Representation is one of the most fundamental categories of art and literature. Re-presenting something no longer present, whether that be an object or action drawn from elsewhere in the world, or from the near or distant past, or entirely created from the imagination, is an action as old as humanity itself. Its basic aim, as Furetière suggested in the 17th century, is to ‘paint things as they are’. But as the history of modernity has taught us, when language intervenes – and especially when it becomes ‘text’ – the equation between the object and its mimetic representation is far from obvious. Furetière’s own observation that verbal representation has a rhetorical, psychological and rhythmic function in addition to the purely descriptive (or ‘pictorial’) suggests as much. And from Mallarmé to Pessoa to Rilke, from Kafka to Lispector, from Borges to Beckett, writers of the 19th and 20th centuries have shifted their attention away from transitive depictions of the ‘absent object' to argue for a focus on the intransitive potentialities of literary language itself.
Although loosely mapping onto traditional literary studies in all their variety and breadth, the nucleus of this research cluster is (literary) language in both its transitive and intransitive incarnations, insofar as it brings together scholars working on different aspects of textual representation, whether this be from a poetic, fictional, rhetorical or indeed theoretical perspective. Of course, each of these starting points has its own history and logic, but each will offer access to new ways of understanding what Henri Meschonnic called ‘a form of language that transforms a form of life’.
- Representation, an Image that brings to mind or memory absent objects, & paints them as they are.
Representation, is also painting an action, or a true or false history, through speech. […] In their tragedies, poets make lively representations of the events of history, of the passions of heroes. Poetry is a speaking painting.
To represent, means to remonstrate, to attempt to persuade. […] A defendant represents his innocence to the judge.
Antoine Furetière, Dictionnaire universel (1690)

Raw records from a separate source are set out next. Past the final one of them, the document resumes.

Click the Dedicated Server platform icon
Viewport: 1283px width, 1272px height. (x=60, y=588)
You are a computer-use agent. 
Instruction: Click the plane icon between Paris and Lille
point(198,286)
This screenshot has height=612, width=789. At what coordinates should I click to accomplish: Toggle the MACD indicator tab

- The question is whether language’s role is to represent an unchanging world through unchanging means, varying only epithets and verbs in its description. Or if we can envision other means of expression which are non-descriptive and whether there is another type of signification born of that rupture.
Émile Benveniste, ‘Ce langage qui fait l’histoire' (1968)
- What I call poetry is a form of life that transforms a form of language and, reciprocally, a form of language that transforms a form of life. A poem therefore transforms the writer, but it also transforms the reader.